Recently, there has been a global work culture emerging. International cooperation and global economic interdependence created a homogenous corporate work culture. Working in Germany, the US, England, and Amsterdam are more similar than ever before. Codes of conduct, language, training standards, and tools have all been standardized. One can do essentially the same job across country, even stay in the same company.
Now with virtual work this will only continue to become easier. Economics and social scientists theories that the new push to virtual work, will create a much more global mobile world (Research Gate).
Moving to another country has fewer hurdles than ever before. Virtual work, technological advances, and globalization are only increasing. And the recent shift to virtual work over COVID-19 has shown the world what is possible. 2019 to 2022 marked the largest increase in emigration from the US ever. Furthermore, currently, emigration is at an all-time high.
People are becoming less tied down. And increasingly, exit is becoming an option.
VIII: Looking into the future.
Americans are now able to look at moving more objectively. Like the dozens of expats I talked to in Germany, Americans are looking at the material differences between the quality of life in the US vs. other countries and making an educated policy-focused decision accordingly. The US’s political failures can no longer be masked by immobility.
Political activism and lobbying have largely failed to make a material difference. Voices of individuals are silenced in so many ways on so many levels (from party politics to corruption to general incompetence). The result is that America has infrastructure stuck in the 60s, no viable healthcare system, absurdly expensive education, high taxes, a mound of debt, growing inequality, swelling working hours, and an education system lagging behind the rest of the world.
When faced with America’s dysfunctional political system and general misuse of public funds, Americans are seeing a new option emerge: leave. Rather than spend thousands of hours seeking to get our voices heard only to have corruption and horrendous policy-making continue, leaving seems increasingly appealing to many Americans.

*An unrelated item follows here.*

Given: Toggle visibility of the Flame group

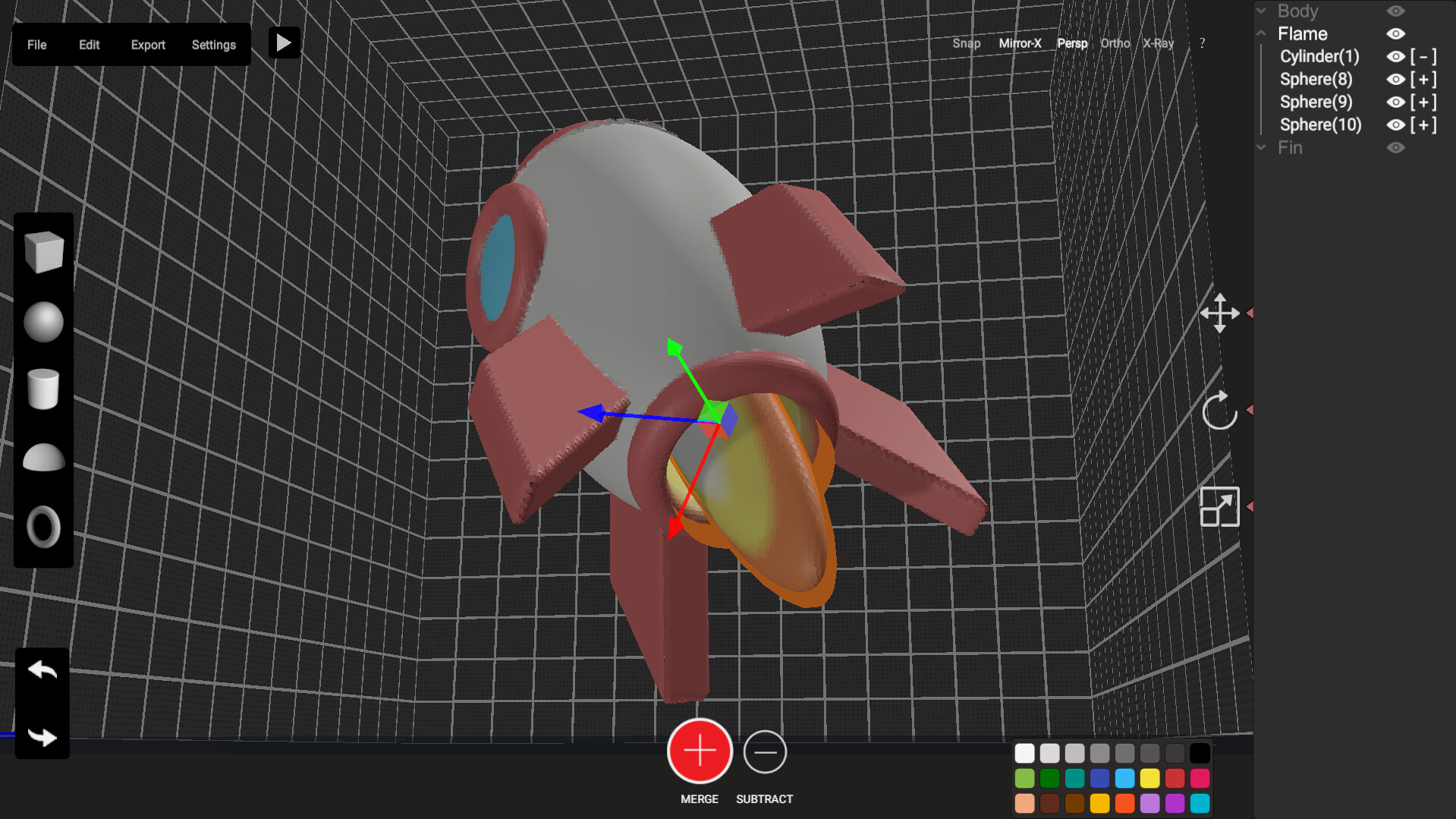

America needs to start paying attention. Those leaving are educated and wealthy — the very people America wants and needs to keep. No longer can America keep people trapped within its borders. America is finally feeling the effect of financial misuse and failure to provide a good quality of life. Similarly to how the Tiebout model keeps towns on their toes, hopefully, America will see these emigration graphs as a warning and a wake-up call.
And, as the current means of civilian political action fail, increasingly, it seems an ultimatum is the only way to make meaningful change: fix your government, or we will leave, taking your economy with us. Now that voices have failed to make the necessary change, the hope is that the growing threat of exit will.